Perennial EU membership aspirant unlikely to relent anytime soon
Not all that long ago, Turkey was this increasingly progressive EU membership hopeful that Internet censorship watchdogs around the world weren’t overly concerned about; despite Internet censorship being very tangible, the general outlook, if not exactly positive, wasn't alarmingly negative, either. All that has changed dramatically in the past couple of months, first with the enactment of a new Internet censorship law and then with premier Recep Tayyip Erdogan’s open vow to “eradicate Twitter.”
Almost immediately after the the prime minister's open threat, the country on Thursday began blocking the popular microblogging platform Twitter, with the site’s visitors being redirected to a statement by the country’s telecommunications regulator, TIB, citing a number of court orders as the basis for the ban.
The ban, as later confirmed in a statement from Erdogan’s office, came after Twitter was widely used to share a series of incriminating audio tapes containing allegedly wiretapped conversations in which Erdogan and his son Bilal can be heard discussing ways to smuggle ill-begotten cash out of the country. The prime minister contends that the audio tapes are fake.

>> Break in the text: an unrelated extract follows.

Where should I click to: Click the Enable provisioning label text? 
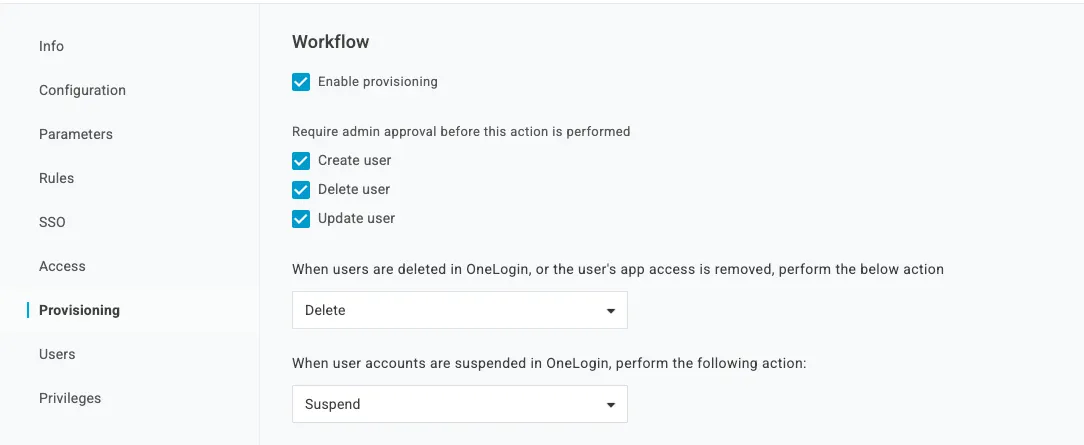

“Twitter has been used as a means to carry out systematic character assassinations by circulating illegally acquired recordings, fake and fabricated records of wiretapping,” the prime minister's office said in a statement on Saturday.
As is usually the case with such actions, the ban seems to be producing almost the opposite of its intended effect, with Twitter usage witnessing a sharp spike in that country. However, the Turkish government is unlikely to relent anytime soon and is now blocking the microblogging site at the IP level in order to make it even harder for the country’s netizens to defy the ban.
Even though Erdogan made it amply clear on Thursday that he didn’t care what the international community thought, the ban has drawn a lot of criticism from around the globe, including the U.S. State Department: “Every day, governments around the world devote precious resources to Internet censorship. It is 21st Century book-burning - and it doesn’t make anyone stronger.”